Zwei Flüchtlingsboote kentern im Mittelmeer - Hunderte Tote befürchtet
Die Kameras richten sich jetzt auf die Balkanroute. Doch auch im Mittelmeer geht das Sterben weiter. Nun sind vermutlich wieder zahlreiche Menschen vor Libyen umgekommen.
Nach dem Kentern von zwei Flüchtlingsbooten vor der libyschen Küste werden nach Medienberichten Hunderte Tote befürchtet. Der britische Sender BBC zeigte am frühen Freitagmorgen Fernsehbilder von zahlreichen Leichensäcken.
In einem Flüchtlingsboot seien etwa 50 Menschen gewesen. Das andere habe sogar 400 Menschen an Bord gehabt. Beide seien am Donnerstag gekentert. Die libysche Küstenwache suche nach Überlebenden. Mindestens 100 Leichen seien in das Krankenhaus von Suwara westlich von Tripolis gebracht worden, habe ein Anwohner dem Sender gesagt. Andere Medien berichteten von etwa 200 Toten, eine offizielle Bestätigung für diese Zahlen gab es nicht.

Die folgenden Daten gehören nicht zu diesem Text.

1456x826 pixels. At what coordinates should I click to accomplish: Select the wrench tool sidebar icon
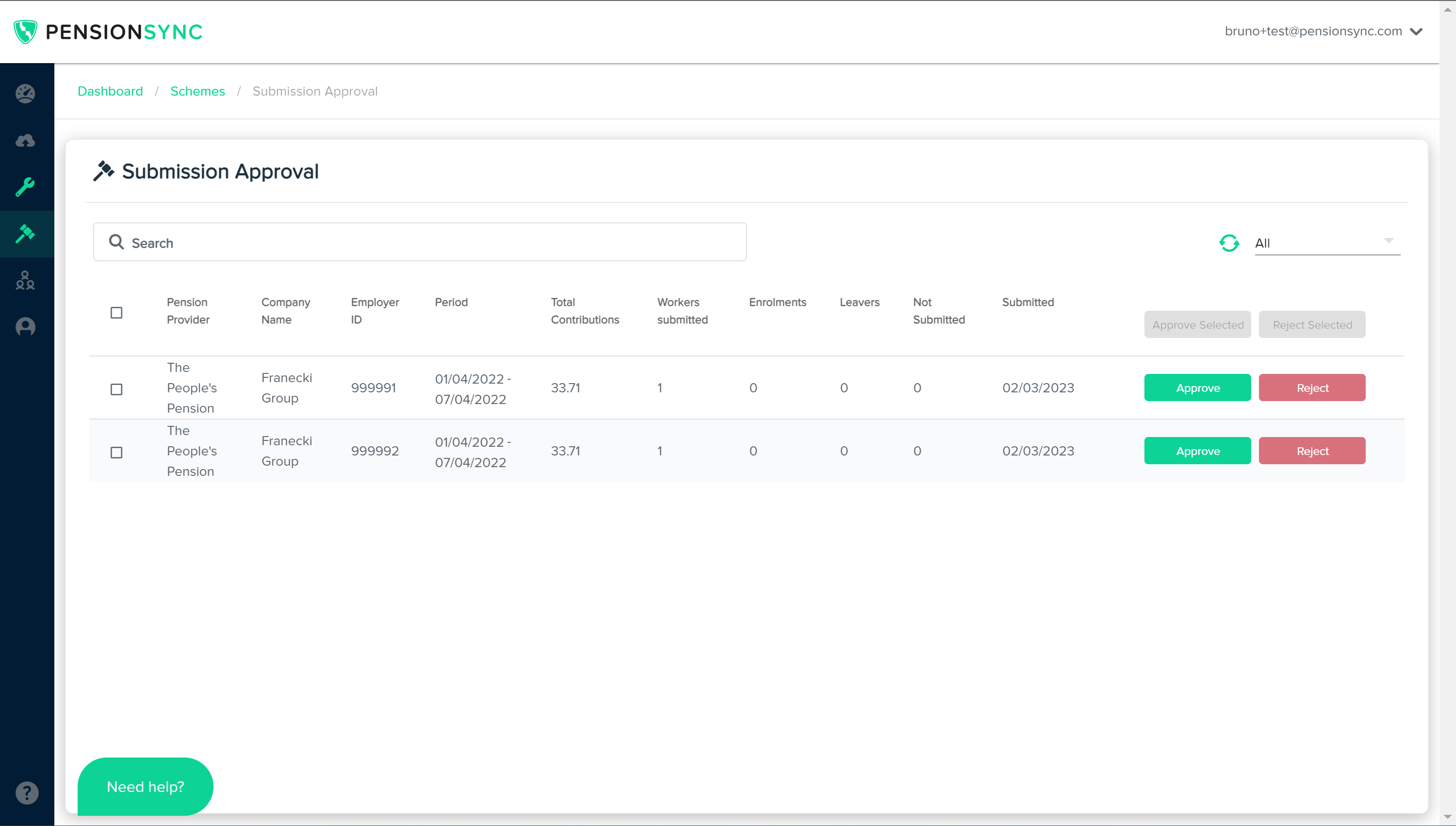[26, 186]
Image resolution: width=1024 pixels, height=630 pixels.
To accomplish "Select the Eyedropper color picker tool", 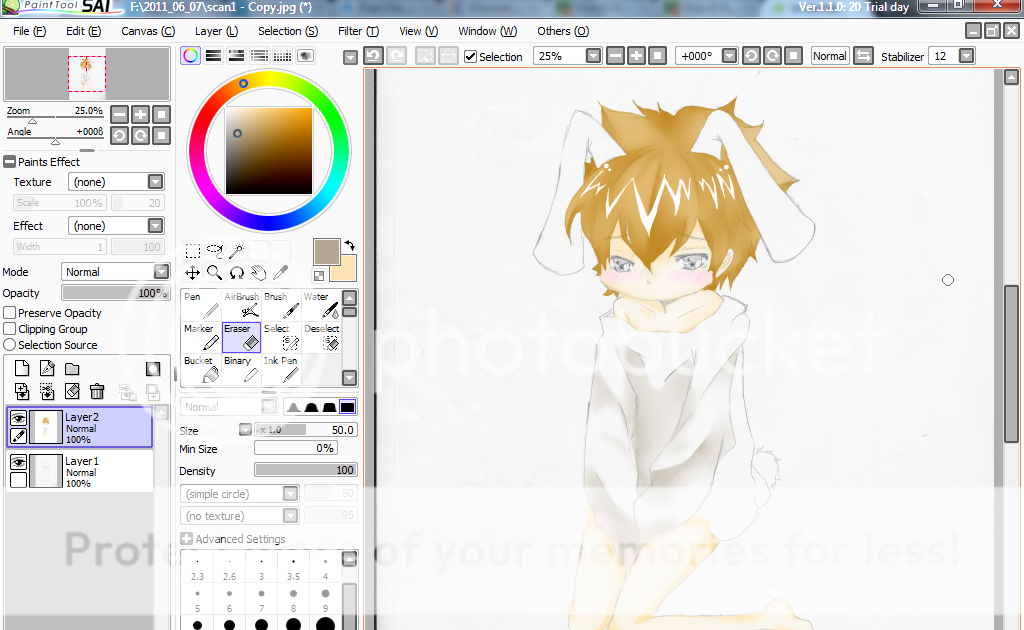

Zwölf Tote, darunter Kinder, seien geborgen worden, erklärte die Hilfsorganisation Migrant Report in Malta unter Berufung auf Behörden in Libyen. "Es ist ein totales Chaos, wir haben kaum Ressourcen für eine kleine Rettungsaktion, geschweige denn für soetwas", zitierte die Organisation einen Behördenvertreter.
Die italienische Küstenwache, die auch Rettungseinsätze vor der libyschen Küste koordiniert, erklärte, zu der möglichen neuen Katastrophe seien bei Ihnen keine Notrufe eingegangen. Eine Sprecherin des Flüchtlingswerkes UNHCR in Libyen sagte, es gebe widersprüchliche Informationen zu der Zahl der Opfer.
Tausende Flüchtlinge machen sich auf den gefährlichen Weg von Libyen über das Mittelmeer nach Europa. Immer wieder kommt es zu schweren Unglücken. Dieses Jahr sind dabei nach Angaben von Flüchtlingsorganisationen bereits etwa 2400 Menschen umgekommen. In den vergangenen Tagen waren auf dem Mittelmeer insgesamt etwa 100 Menschen in Laderäumen von Schiffen vermutlich erstickt.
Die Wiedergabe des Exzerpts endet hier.